(Source records)
--

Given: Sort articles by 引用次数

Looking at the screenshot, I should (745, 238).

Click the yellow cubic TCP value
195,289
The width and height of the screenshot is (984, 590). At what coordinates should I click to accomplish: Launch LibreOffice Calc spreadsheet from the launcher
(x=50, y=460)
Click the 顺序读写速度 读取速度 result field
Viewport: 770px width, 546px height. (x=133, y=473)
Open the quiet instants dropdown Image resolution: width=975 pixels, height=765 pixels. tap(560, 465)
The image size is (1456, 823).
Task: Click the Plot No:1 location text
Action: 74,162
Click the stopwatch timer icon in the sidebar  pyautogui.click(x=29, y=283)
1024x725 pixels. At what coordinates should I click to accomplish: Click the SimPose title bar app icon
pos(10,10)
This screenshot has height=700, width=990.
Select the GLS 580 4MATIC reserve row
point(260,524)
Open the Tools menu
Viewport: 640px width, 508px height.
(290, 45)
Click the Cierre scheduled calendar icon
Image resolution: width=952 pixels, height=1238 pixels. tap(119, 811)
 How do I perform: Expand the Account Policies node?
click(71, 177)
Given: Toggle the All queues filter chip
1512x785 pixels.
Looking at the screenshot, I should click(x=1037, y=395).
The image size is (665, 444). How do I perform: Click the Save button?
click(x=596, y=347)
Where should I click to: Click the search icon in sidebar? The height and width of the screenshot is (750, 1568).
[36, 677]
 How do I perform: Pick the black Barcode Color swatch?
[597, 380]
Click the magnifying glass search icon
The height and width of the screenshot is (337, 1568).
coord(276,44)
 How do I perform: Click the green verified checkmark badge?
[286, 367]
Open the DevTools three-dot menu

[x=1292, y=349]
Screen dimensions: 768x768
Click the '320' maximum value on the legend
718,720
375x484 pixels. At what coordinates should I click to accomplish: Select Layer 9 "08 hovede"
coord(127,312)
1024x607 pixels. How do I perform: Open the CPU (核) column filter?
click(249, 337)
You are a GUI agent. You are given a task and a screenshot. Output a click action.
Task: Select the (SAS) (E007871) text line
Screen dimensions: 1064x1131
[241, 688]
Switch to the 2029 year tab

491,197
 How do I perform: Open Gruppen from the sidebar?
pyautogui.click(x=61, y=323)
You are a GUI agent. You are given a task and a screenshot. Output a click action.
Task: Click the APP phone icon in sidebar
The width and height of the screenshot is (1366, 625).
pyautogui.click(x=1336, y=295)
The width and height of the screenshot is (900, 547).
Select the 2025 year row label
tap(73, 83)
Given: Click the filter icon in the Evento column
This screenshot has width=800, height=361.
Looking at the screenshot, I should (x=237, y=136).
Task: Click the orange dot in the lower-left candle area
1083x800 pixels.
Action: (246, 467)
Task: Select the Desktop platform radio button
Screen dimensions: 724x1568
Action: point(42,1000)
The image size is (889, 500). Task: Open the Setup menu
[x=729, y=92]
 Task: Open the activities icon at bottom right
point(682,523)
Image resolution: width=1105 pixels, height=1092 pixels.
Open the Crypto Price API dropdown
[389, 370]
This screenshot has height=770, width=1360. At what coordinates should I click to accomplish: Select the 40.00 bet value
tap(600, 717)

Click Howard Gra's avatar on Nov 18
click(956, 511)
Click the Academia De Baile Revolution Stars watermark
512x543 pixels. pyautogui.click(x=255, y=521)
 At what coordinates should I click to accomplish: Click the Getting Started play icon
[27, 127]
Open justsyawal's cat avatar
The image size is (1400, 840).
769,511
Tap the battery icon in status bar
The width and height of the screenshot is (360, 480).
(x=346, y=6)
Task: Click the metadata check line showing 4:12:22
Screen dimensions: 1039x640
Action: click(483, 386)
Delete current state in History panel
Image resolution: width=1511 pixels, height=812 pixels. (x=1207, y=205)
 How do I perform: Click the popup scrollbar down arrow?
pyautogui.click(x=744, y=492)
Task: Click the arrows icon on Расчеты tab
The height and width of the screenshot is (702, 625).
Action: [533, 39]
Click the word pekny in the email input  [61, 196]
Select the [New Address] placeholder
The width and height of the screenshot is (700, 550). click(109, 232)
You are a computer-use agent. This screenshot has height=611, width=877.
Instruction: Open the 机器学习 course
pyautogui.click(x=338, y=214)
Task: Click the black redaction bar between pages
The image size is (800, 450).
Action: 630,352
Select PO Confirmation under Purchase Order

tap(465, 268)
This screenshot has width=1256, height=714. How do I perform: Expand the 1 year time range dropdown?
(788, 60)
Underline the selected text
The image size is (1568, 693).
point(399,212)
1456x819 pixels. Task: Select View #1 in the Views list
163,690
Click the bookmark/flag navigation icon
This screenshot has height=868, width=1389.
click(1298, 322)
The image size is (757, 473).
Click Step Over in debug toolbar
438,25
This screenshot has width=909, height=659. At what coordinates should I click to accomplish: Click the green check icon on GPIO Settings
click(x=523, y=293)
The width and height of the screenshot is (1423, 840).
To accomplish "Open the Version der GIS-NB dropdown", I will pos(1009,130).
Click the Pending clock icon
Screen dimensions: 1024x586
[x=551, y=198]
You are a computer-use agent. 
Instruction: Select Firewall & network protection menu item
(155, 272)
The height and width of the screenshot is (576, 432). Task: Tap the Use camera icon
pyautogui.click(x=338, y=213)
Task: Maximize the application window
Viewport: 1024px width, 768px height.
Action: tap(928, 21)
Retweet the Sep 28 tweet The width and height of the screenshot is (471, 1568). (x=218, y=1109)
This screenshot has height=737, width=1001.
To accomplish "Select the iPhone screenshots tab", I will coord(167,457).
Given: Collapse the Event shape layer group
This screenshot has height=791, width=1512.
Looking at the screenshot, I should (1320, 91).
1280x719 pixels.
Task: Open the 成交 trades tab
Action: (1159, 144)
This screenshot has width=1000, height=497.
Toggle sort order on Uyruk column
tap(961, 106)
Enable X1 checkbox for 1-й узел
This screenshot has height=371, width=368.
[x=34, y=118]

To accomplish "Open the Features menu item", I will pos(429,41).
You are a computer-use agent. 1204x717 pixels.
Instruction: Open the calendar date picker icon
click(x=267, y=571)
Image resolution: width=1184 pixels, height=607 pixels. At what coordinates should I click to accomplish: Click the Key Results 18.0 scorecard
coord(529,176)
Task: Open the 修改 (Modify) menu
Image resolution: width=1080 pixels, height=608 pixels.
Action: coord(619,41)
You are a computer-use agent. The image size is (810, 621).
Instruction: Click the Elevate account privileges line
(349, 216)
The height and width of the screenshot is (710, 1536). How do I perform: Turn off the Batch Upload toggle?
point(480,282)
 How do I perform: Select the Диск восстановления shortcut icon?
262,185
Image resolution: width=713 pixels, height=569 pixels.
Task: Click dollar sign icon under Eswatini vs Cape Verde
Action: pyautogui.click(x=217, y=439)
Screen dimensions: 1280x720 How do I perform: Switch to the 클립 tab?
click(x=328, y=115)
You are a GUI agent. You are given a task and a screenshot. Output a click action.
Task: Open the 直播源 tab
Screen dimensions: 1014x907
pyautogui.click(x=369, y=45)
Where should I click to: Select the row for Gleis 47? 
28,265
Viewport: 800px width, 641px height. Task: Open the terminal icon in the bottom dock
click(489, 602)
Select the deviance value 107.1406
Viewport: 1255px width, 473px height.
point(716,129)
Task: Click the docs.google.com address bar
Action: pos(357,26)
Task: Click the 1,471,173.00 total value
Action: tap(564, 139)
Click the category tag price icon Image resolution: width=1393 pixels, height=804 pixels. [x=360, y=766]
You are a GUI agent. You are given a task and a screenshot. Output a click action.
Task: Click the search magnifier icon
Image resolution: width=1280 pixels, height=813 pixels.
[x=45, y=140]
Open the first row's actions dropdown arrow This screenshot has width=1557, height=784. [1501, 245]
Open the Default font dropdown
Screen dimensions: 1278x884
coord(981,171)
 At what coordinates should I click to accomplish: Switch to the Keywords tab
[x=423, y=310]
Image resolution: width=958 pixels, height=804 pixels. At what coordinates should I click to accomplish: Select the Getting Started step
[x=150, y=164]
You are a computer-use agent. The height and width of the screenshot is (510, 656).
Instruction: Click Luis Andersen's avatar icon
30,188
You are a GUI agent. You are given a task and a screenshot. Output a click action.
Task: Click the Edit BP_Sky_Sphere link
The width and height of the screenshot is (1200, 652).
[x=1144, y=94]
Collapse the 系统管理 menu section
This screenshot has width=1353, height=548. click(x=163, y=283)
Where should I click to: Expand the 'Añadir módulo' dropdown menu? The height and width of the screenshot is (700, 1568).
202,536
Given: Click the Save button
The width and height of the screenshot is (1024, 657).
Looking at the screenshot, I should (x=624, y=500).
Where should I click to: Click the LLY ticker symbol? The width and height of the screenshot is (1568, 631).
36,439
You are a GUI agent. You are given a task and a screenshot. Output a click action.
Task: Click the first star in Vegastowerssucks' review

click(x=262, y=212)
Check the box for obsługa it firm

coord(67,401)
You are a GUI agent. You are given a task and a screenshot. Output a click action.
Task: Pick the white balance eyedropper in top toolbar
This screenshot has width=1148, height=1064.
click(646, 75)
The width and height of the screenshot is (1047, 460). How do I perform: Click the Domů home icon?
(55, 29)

--

*Task description*: Search the records for the string "will" and return every line in which it occurs.

*Response below*:
To accomplish "Open the Version der GIS-NB dropdown", I will pos(1009,130).
To accomplish "Select the iPhone screenshots tab", I will coord(167,457).
To accomplish "Open the Features menu item", I will pos(429,41).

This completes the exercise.